> Prompt:
Retype all of the material below word for word, leaving the pictures out of your answer.

Target pointing data
##############################
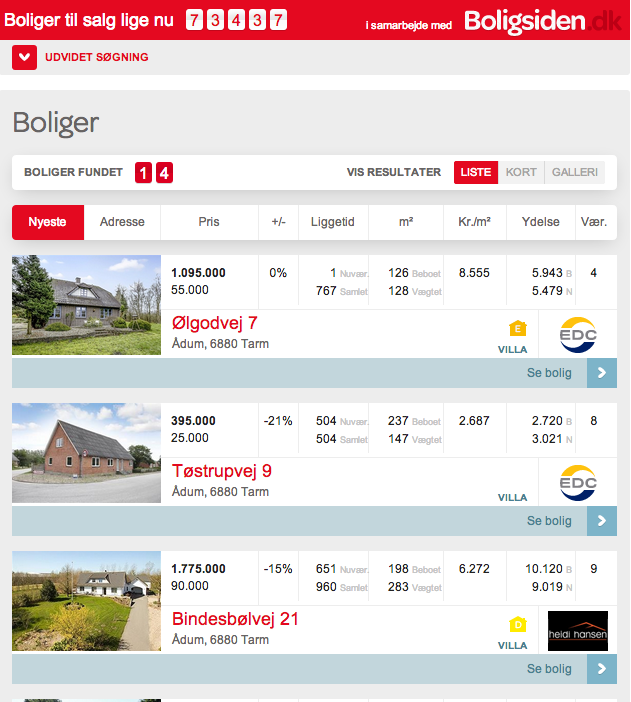Click the EDC logo on Ølgodvej 7
This screenshot has width=631, height=702.
pyautogui.click(x=577, y=334)
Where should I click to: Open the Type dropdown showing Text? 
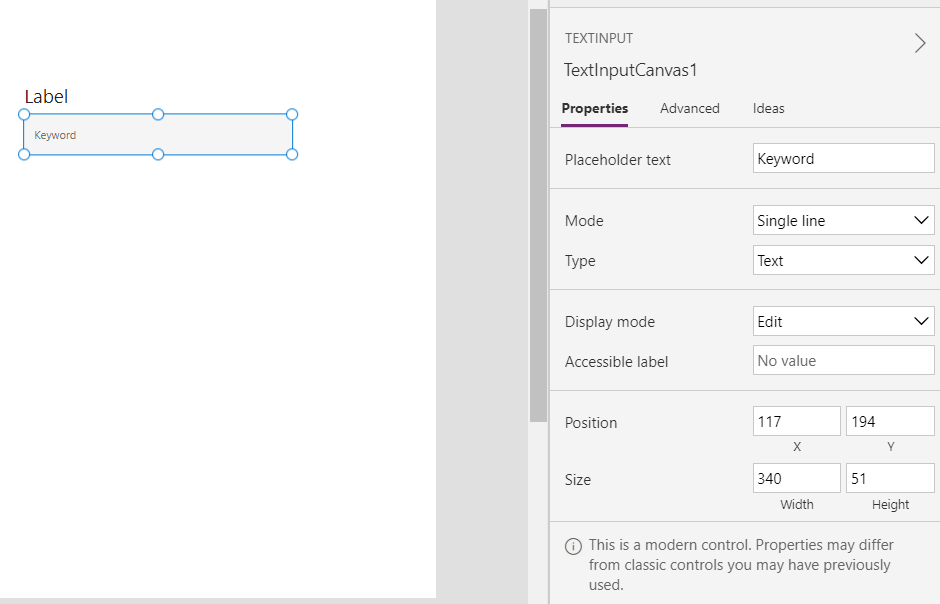tap(843, 261)
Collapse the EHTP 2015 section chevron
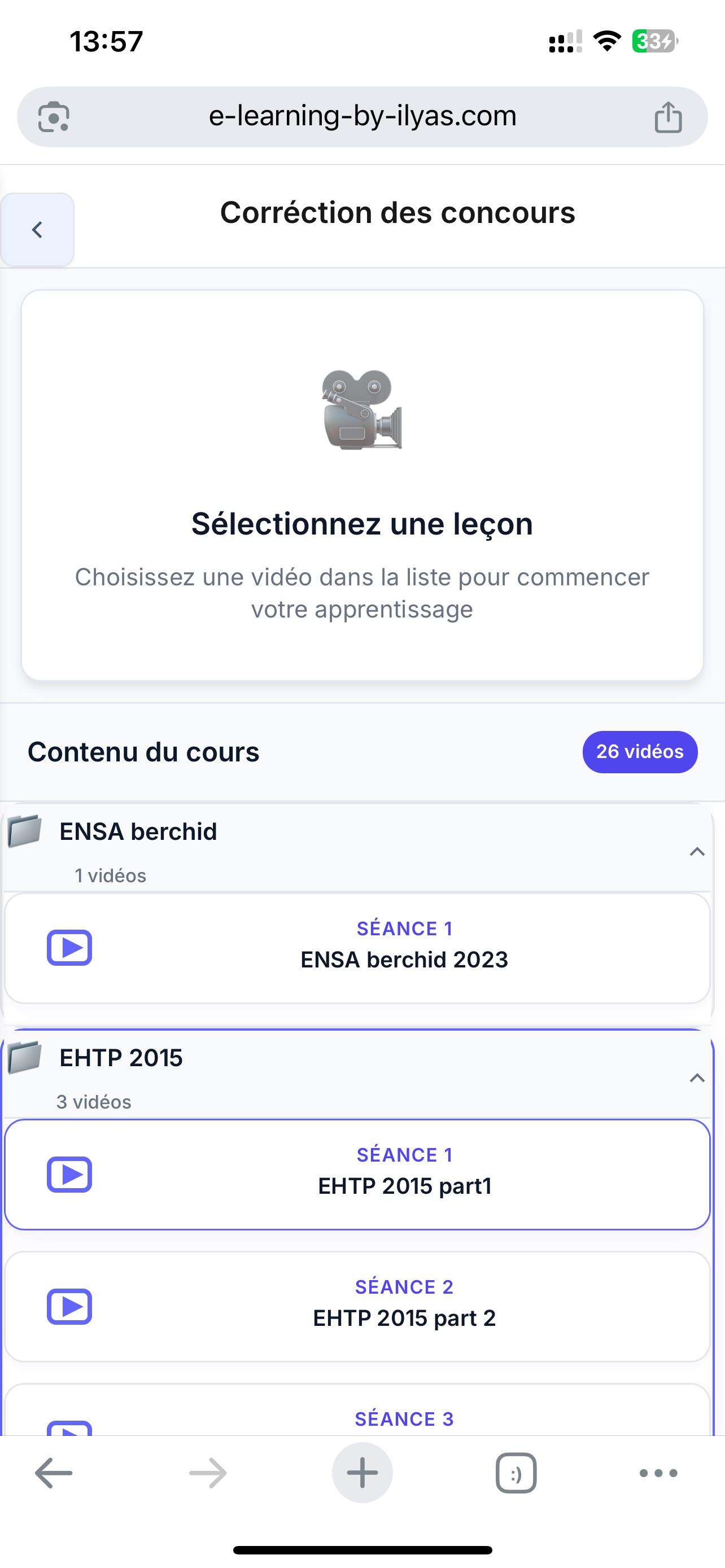This screenshot has height=1568, width=725. coord(697,1078)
##############################
> In response:
Click the EDC logo on Ølgodvej 7
This screenshot has width=631, height=702.
pyautogui.click(x=577, y=334)
Where should I click to: Open the Type dropdown showing Text? 
tap(843, 261)
Collapse the EHTP 2015 section chevron
This screenshot has height=1568, width=725. coord(697,1078)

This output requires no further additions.